# Coplanarity

Coplanarity is concept that applies to vectors in $\displaystyle \mathbb{R}^{3}$. A set of vectors is coplanar if they all lie on the same plane. Just as a single vector is always collinear with itself, a pair of vectors are always coplanar. With three vectors, sometimes they are and sometimes they aren’t.

Three vectors $\displaystyle \vec{u}$, $\displaystyle \vec{v}$, and $\displaystyle \vec{w}$ are coplanar if and only if there exists real numbers $\displaystyle a$ and $\displaystyle b$ such that

$\displaystyle \vec{u} = a \vec{v} + b \vec{w}$.

In other words, it must be possible to express each as a linear combination of the other two.

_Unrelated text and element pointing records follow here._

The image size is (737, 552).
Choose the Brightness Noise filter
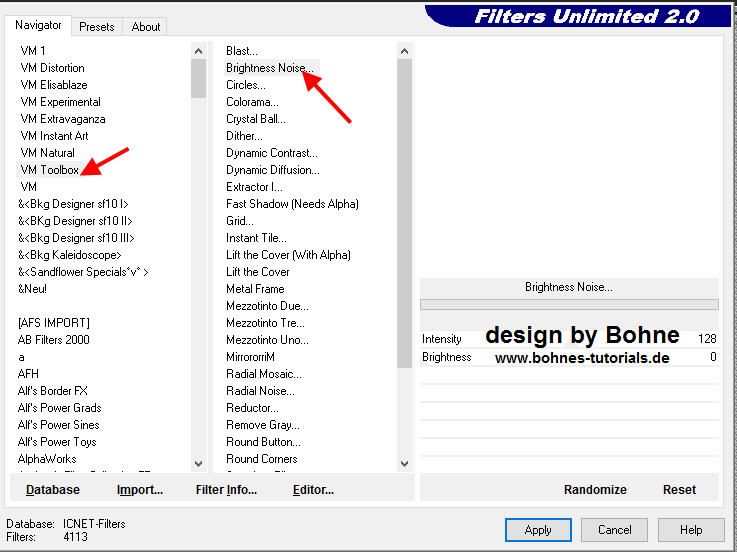pyautogui.click(x=270, y=68)
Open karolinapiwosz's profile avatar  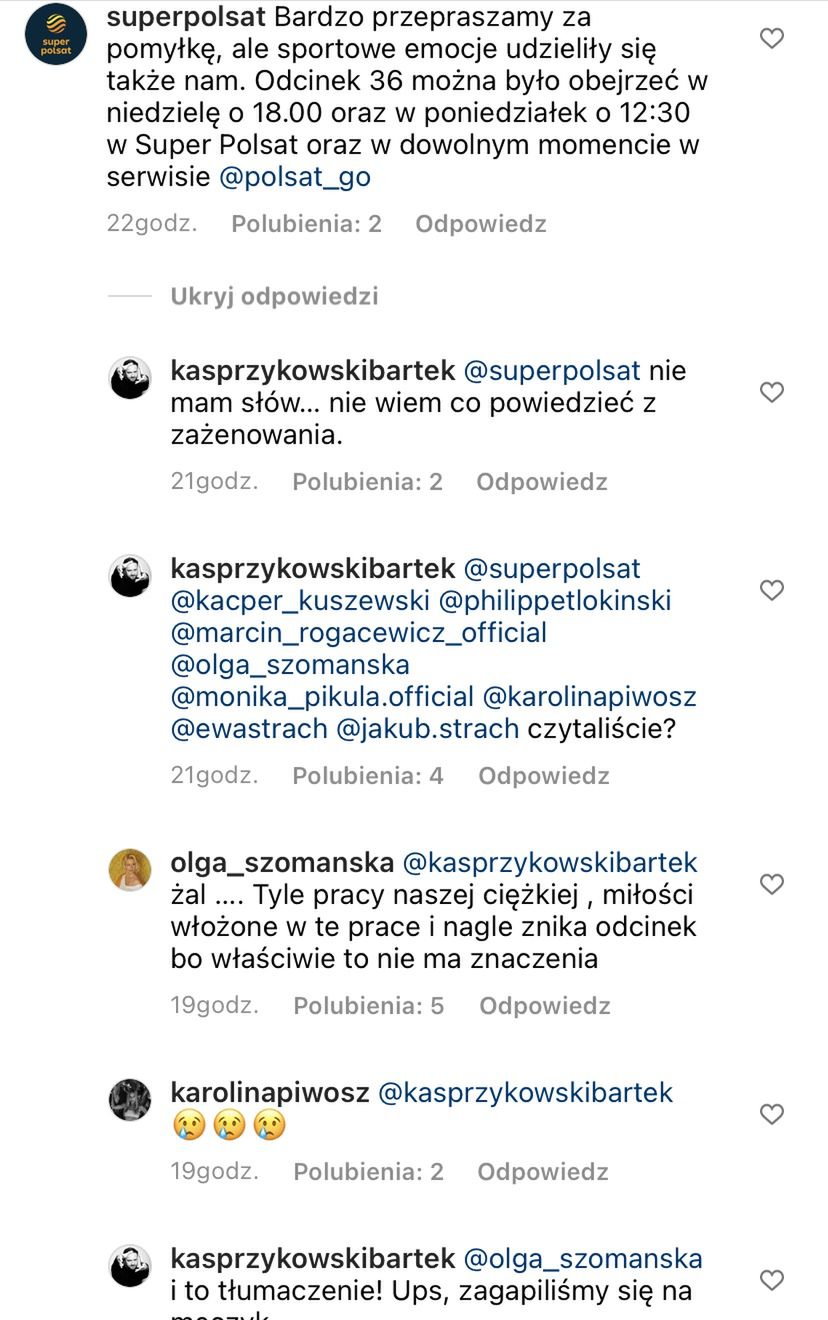click(130, 1100)
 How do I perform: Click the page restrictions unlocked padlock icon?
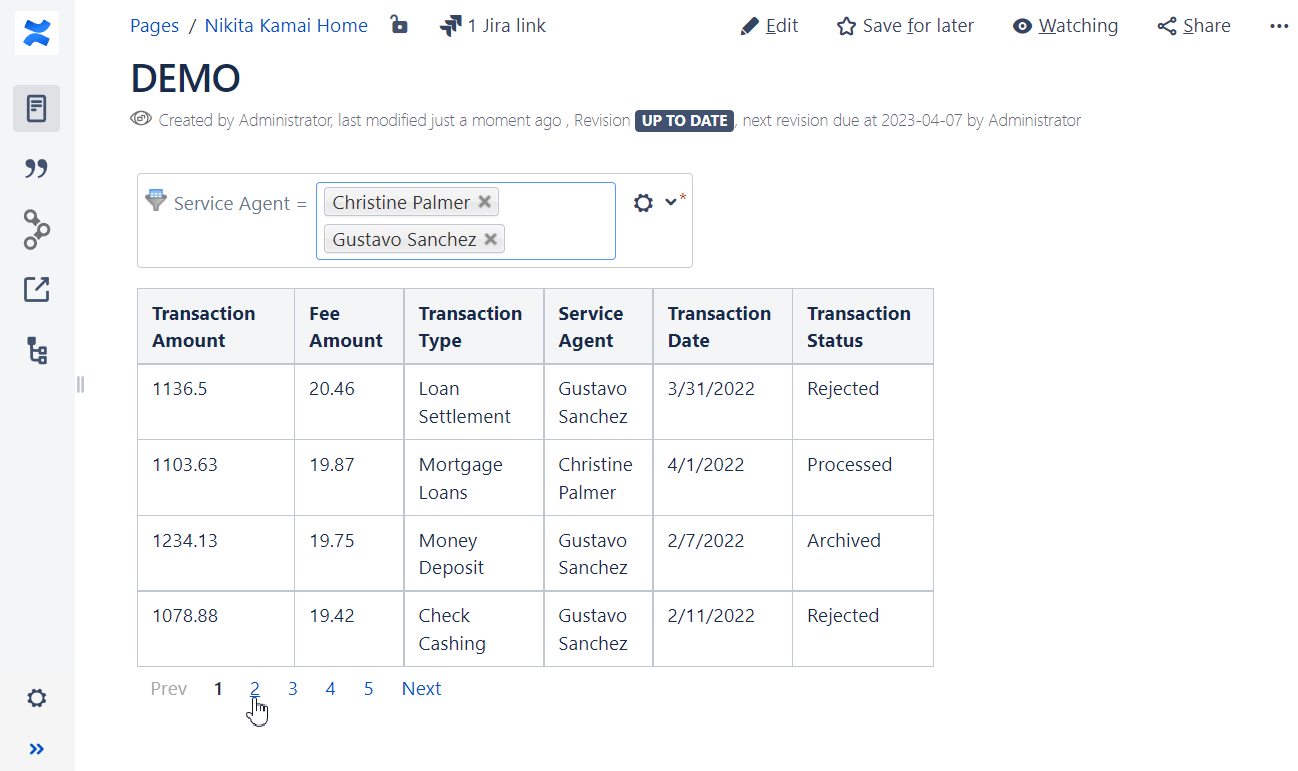[399, 25]
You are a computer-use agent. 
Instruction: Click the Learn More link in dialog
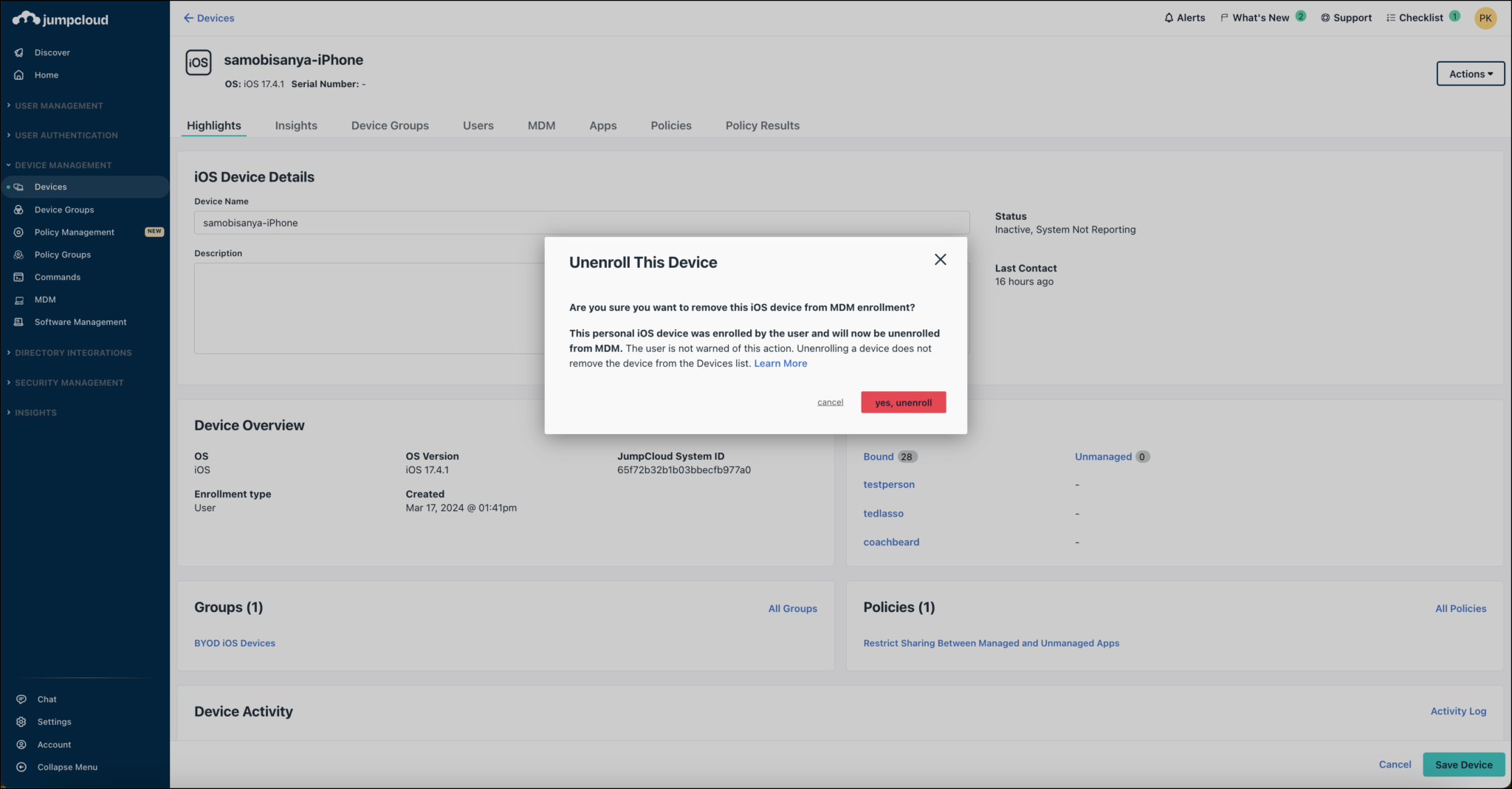[780, 364]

To determine this, you should use the following method:

- Write the linear combination expression as shown above. It doesn’t matter which of the three vectors is alone on the left-hand side.
- Extract three linear equations from the vector equation.
- Choose two of the equations and use them to solve for $\displaystyle a$ or $\displaystyle b$.
- Back-substitute the variable you just found into one of the two chosen equations,
*not*into the unused one, and solve for the remaining variable. - Perform an LS/RS verification of the as yet unused equation with the values of $\displaystyle a$ and $\displaystyle b$ that you just found.
- If $\displaystyle \text{LS} = \text{RS}$, the system is consistent and the vectors are coplanar. If not, the system is inconsistent and the vectors are non-coplanar.

## Example

Are the vectors $\displaystyle \left [ - 1 , 2 , 3 \right ]$, $\displaystyle \left [ 4 , 1 , - 2 \right ]$, and $\displaystyle \left [ - 14 , - 1 , 16 \right ]$ coplanar?

First, we write the linear combination equation:

$\displaystyle \left [ - 14 , - 1 , 16 \right ] = a \left [ - 1 , 2 , 3 \right ] + b \left [ 4 , 1 , - 2 \right ]$.

That gives us the three equations

$\displaystyle - 14 = - a + 4 b , \quad - 1 = 2 a + b , \quad 16 = 3 a - 2 b$.

Solving the system defined by the first two equations tells us that

$\displaystyle a = \frac{10}{9} \qquad \allowbreak\quad\allowbreak\text{and}\allowbreak\quad\allowbreak \qquad b = - \frac{29}{9}$.

If we substitute those values into the third equation, we get

$\displaystyle \text{LS} = 16 \qquad \allowbreak\quad\allowbreak\text{and}\allowbreak\quad\allowbreak \qquad \text{RS} = \frac{88}{9}$.

Since $\displaystyle \text{LS} \ne \text{RS}$, the system is inconsistent and therefore the vectors $\displaystyle \left [ - 1 , 2 , 3 \right ]$, $\displaystyle \left [ 4 , 1 , - 2 \right ]$, and $\displaystyle \left [ - 14 , - 1 , 16 \right ]$ are non-coplanar.